Bu senaryolar, sanırım, Türkiye'de yaşamakta olduğumuz toplumsal bir değişimin aynası. Geleneksel ahlaki değerlerimiz, bizler modern hayata adapte oldukça zayıflıyor ve hatta silikleşiyor. Eskiden insanlar zenginliklerini göstermekten haya ederdi; şimdi başkalarının gözüne sokmak için yarışıyorlar. “Dürüst olmak” yerine, “uyanıklık, işini bilmek” övülüyor. Tevazunun yerini kibir, kanaatkarlığın yerini açgözlülük alıyor.
Bu yeni ahlaka (veya ahlaksızlığa) bazen “kapitalizm” üzerinden tanım getiriliyor ki, yanlıştır. Doğru kavram, “hedonizm”, yani “hazcılık”tır. Yaşamın tek amacının haz almak olduğunu sanmaktır.
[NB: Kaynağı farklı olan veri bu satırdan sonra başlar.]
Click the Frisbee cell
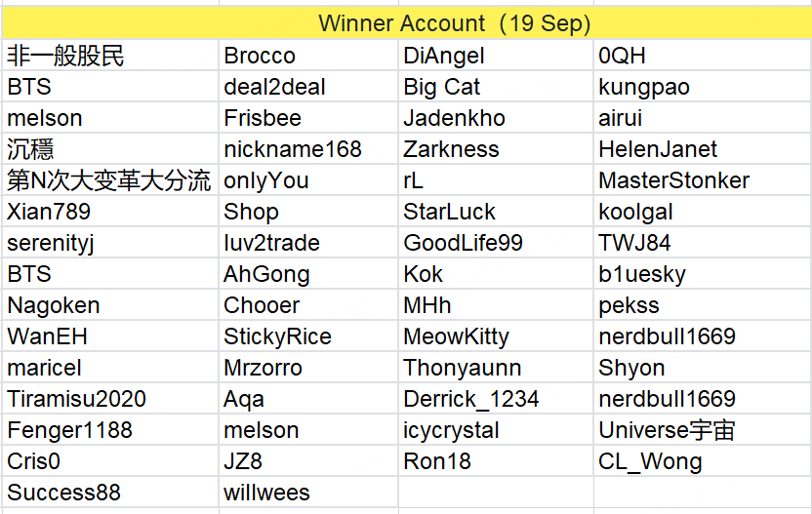tap(308, 117)
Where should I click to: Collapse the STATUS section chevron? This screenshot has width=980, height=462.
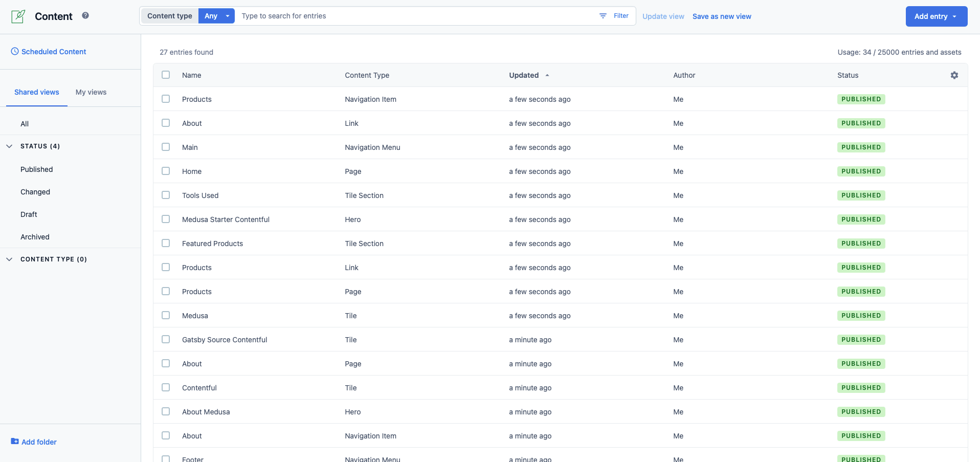point(9,146)
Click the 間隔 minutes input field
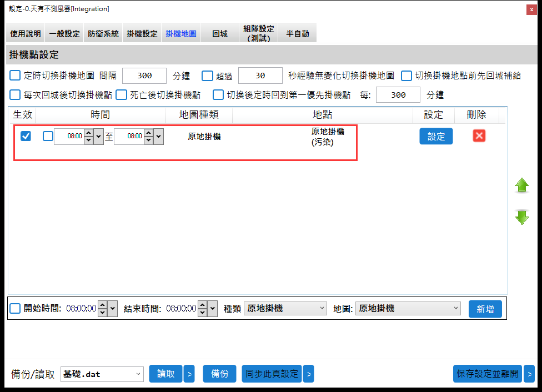 coord(144,76)
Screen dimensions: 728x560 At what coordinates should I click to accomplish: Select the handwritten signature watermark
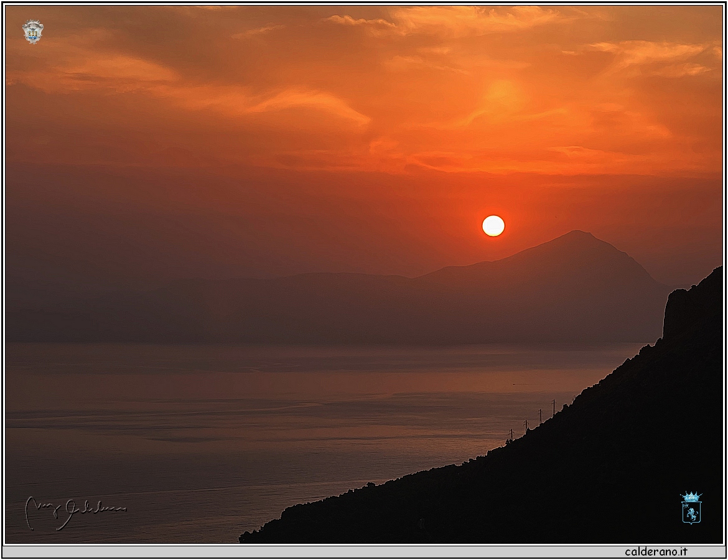(x=73, y=511)
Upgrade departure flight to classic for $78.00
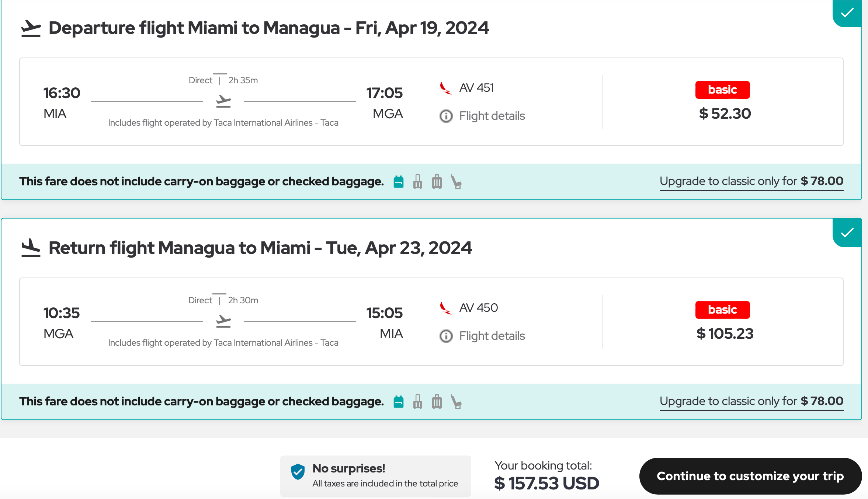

Yakın zamana kadar televizyonlarda boy gösteren bir araba lastiği reklamı, hedonizmin özünü çok iyi ifade ediyordu: “Dünya”, diyordu bu reklam, “sizin oyun alanınız.” (Araba lastikçilerinin bu kadar derin konularda ahkam kesme cür'etinden etkilenmemek mümkün değil.) Geleneksel ahlakta ise dünya “oyun” değil asıl olarak “imtihan” alanıdır. İnsanların zevk almanın yanında gerektiğinde zevklerini dizginlemesi, “doğru olanı yapmak”tan gelen daha derin bir tatmine varması öğütlenir.
Burada kritik soru şu: Acaba modern olunca, hedonist olmak da kaçınılmaz mı? Ahlak, gelenekte kalmaya mahkum mu? Ben bu konuda iyimserim. Çünkü “geleneksel” dediğimiz değerler aslında evrenseldir. Her çağda ve ortamda yaşanabilir. Modern yaşamın içinde de dürüstlüğü, namusu, tevazuyu, fedakarlığı ve hatta kanaatkarlığı diriltmek mümkündür. Bir insanın “fukaraya” sahip çıkması için Kabadayı filmindeki Ali Osman gibi bir “eski adam” olması gerekmez. Plazasında çalışan, evine “jip”le dönen bir işadamı da pekala hayırsever olabilir.
Batı dünyası, hele de Amerika, bu işleri epeydir sorguluyor. Biz ise biraz geç zenginleşen bir toplumuz ve bu yüzden modern yaşam biraz başımızı döndürdü. Sanıyoruz ki cebimiz para görüp “seçkin mekanlar”da takılınca başımız göğe erecek, mutlu olup tatmin bulacağız. Oysa durum öyle değil. Ahlak olmadıkça “vicdan rahatlığı”, o olmadıkça da mutluluk mümkün değil. Eğer “ruhunu şeytana satan Faust” gibi bir şeye dönüşmediyseniz...
Yapmamız gereken, geleneksel ahlaki değerleri modern yaşam içinde yeniden üretmek. Merhum Barış Manço'nun ünlü şarkısındaki “kul Ahmet”in nasıl erdemli bir adam olduğunu hatırlarsınız. Peki ama kreatif direktör Çağla hanım veya orta kademe yönetici Ozan bey nasıl erdemli olacak? Ahlakın kaynağını nereden bulacaklar? Zamanın meselesi bu.